On the life and teachings of Jesus, Sarah wrote:
I follow him through all his precepts, and find him giving the same directions to women as to men, never even referring to the distinction now so strenuously insisted upon between masculine and feminine virtues: this is one of the anti-christian “traditions of men” which are taught instead of the “commandments of God.” Men and women were CREATED EQUAL: they are both moral and accountable beings, and whatever is right for man to do, is right for woman.
On Paul’s instructions for women to remain silent in worship, Sarah wrote:
“I think we must be compelled to adopt one of two conclusions; either that the apostle [Paul] grossly contradicts himself on a subject of great practical importance, and the fulfillment of the prophecy of Joel was a shameful infringement of decency and order; or that the directions given to women, not to speak, or to teach in the congregations, had reference to some local and peculiar customs, which were then common in religious assemblies, and which the apostle thought inconsistent with the purpose for which they were met together.”

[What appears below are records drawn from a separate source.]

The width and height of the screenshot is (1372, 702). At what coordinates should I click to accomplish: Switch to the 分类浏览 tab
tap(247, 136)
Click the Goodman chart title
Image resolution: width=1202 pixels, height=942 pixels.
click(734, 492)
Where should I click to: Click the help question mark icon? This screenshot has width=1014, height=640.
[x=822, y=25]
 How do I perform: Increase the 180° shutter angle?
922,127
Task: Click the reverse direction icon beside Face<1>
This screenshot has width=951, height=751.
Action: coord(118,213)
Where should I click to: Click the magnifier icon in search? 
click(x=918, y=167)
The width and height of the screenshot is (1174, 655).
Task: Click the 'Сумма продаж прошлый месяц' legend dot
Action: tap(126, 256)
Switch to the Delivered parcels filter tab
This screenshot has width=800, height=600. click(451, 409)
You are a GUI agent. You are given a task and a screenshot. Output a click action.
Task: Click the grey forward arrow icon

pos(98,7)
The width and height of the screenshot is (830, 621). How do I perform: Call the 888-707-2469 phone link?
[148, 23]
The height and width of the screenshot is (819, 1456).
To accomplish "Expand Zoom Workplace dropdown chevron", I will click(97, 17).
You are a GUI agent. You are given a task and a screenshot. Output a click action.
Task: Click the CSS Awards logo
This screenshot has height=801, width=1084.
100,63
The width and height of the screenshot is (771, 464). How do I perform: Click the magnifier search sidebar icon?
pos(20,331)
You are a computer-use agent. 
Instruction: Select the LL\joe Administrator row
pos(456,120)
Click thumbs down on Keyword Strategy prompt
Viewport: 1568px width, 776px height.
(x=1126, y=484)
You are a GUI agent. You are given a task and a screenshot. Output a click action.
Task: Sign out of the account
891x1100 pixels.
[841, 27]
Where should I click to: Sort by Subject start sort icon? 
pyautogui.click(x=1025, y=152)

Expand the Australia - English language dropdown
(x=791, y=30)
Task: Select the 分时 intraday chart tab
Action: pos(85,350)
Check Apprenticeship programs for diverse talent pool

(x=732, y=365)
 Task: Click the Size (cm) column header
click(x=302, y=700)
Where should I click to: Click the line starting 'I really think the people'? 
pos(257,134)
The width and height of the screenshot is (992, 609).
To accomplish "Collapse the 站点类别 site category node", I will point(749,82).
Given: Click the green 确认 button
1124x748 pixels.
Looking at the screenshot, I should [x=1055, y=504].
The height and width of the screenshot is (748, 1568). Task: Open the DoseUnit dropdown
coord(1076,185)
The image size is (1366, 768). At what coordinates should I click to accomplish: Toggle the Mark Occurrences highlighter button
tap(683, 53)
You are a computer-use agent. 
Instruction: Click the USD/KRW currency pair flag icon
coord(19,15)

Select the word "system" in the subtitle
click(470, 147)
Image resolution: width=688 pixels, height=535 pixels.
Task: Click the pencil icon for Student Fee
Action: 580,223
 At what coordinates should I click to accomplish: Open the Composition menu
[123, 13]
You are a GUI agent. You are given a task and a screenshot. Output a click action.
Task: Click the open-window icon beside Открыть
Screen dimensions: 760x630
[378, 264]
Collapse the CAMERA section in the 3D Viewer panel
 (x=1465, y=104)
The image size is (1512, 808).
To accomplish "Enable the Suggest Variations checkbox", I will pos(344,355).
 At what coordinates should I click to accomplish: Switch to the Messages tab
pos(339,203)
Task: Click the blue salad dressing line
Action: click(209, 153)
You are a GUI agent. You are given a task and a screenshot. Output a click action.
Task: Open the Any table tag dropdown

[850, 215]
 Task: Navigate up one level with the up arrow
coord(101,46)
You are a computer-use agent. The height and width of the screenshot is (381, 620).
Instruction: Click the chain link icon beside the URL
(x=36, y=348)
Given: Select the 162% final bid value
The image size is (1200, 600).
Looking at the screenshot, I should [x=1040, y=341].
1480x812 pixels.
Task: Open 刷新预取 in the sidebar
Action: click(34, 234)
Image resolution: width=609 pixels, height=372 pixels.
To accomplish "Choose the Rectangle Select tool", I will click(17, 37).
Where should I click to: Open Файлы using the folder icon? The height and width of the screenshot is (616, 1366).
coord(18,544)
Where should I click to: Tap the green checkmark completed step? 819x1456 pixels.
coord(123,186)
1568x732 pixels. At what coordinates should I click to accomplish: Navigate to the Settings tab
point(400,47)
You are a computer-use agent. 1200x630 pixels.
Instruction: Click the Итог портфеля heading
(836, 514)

On women serving as ministers of the gospel, Sarah wrote:
“It is manifest, that if women were permitted to be ministers of the gospel, as they unquestionably were in the primitive ages of the Christian church, it would interfere materially with the present organized system of spiritual power and ecclesiastical authority, which is now vested solely in the hands of men. It would either show that all the paraphernalia of theological seminaries to prepare men to become evangelists is wholly unnecessary, or it would create a necessity for similar institutions in order to prepare women for the same office; and this would be an encroachment on that learning, which our brethren have so ungenerously monopolized. I do not ask any one to believe my statements, or adopt my conclusions, because they are mine; but I do earnestly entreat my sister to lay aside their prejudices, and examine these subjects for themselves, regardless of the ‘traditions of men,’ because they are intimately connected with their duty and their usefulness in the present important crisis.”
Sarah Grimké, Letters on the Equality of the Sexes and Other Essays, Elizabeth Ann Bartlett, ed. (New Haven, CT: Yale University Press, 1988).
Pam Durso is executive director of Baptist Women in Ministry, Atlanta, Georgia.